What does this mean for employers?

The DOL, through information sharing agreements with 26 states, will continue its efforts to ensure workers are treated fairly and classified correctly.  When agencies’ budgets are cut, however, the impact to employers is multifold:

  • If a business is audited, will take longer for state agencies to conduct and resolve the audit. 
  • Fewer resources will be available to provide employer education and outreach to enhance voluntary compliance. 
  • Employers who are in compliance and pay their fair share of taxes will face unfair competition with those who disregard the rules and remain off the books.   

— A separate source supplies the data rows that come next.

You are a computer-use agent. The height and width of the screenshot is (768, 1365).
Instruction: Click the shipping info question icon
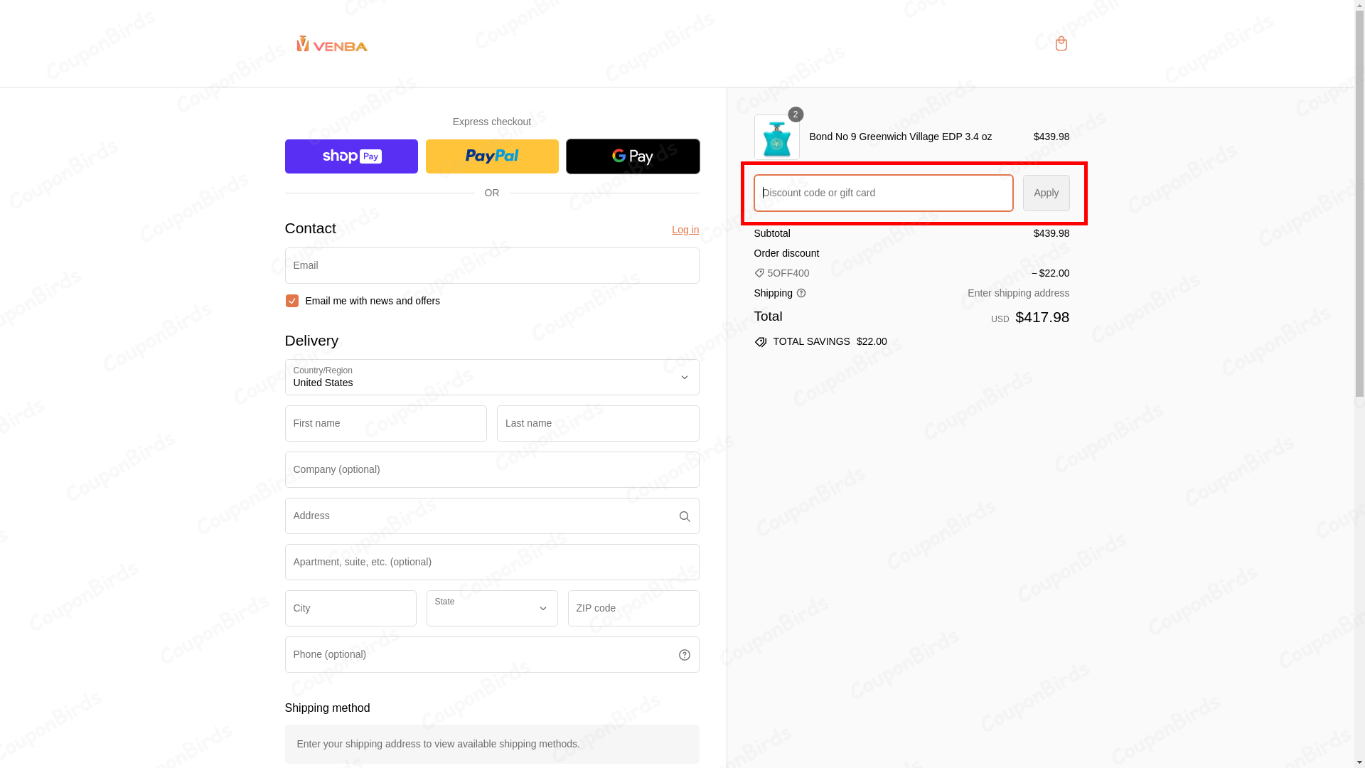801,294
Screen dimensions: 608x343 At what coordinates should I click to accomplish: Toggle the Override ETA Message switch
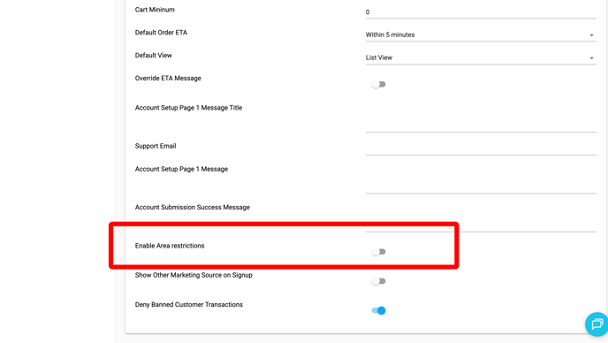[378, 84]
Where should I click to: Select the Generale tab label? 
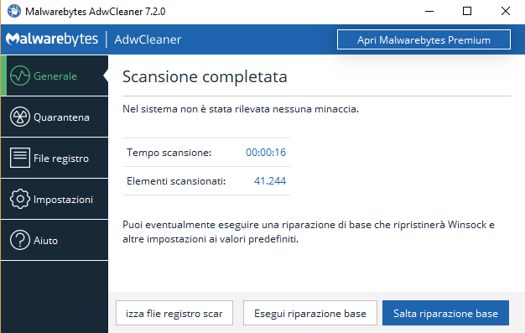pyautogui.click(x=55, y=76)
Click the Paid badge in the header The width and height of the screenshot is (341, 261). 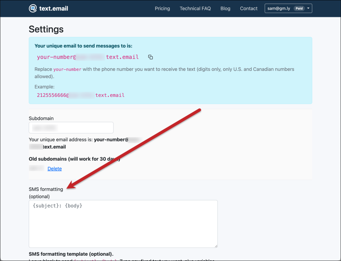point(299,9)
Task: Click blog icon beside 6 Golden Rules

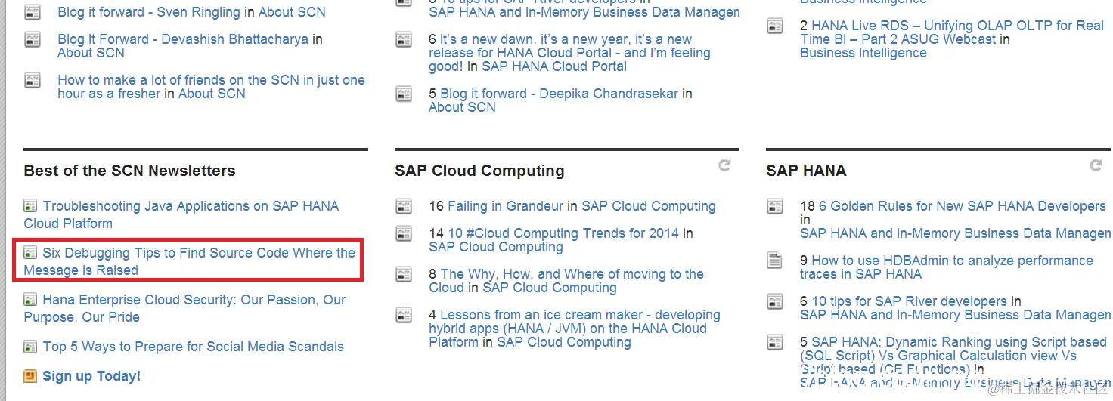Action: pos(775,206)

The grants provided to the states during FY2014 and FY2015 are tiny fraction of the federal budget, but their loss could have substantial negative impacts on the states’ future abilities to collect unreported unemployment taxes.  During the Great Recession, most states had to borrow money from the federal government and private sources to fund unemployment payments.   These loans are now coming due, and states must begin to repay the loans while restoring their unemployment trust funds.   Although some states have recovered, the Department of Labor in State Unemployment Trust Fund Insolvency Report found  “only seventeen states have reached what is considered the minimal level of adequate solvency.” Given the current conditions, Congress’s elimination of the 2016 grants appears shortsighted and will only decrease states’ abilities to collect unpaid taxes and stabilize unemployment funds.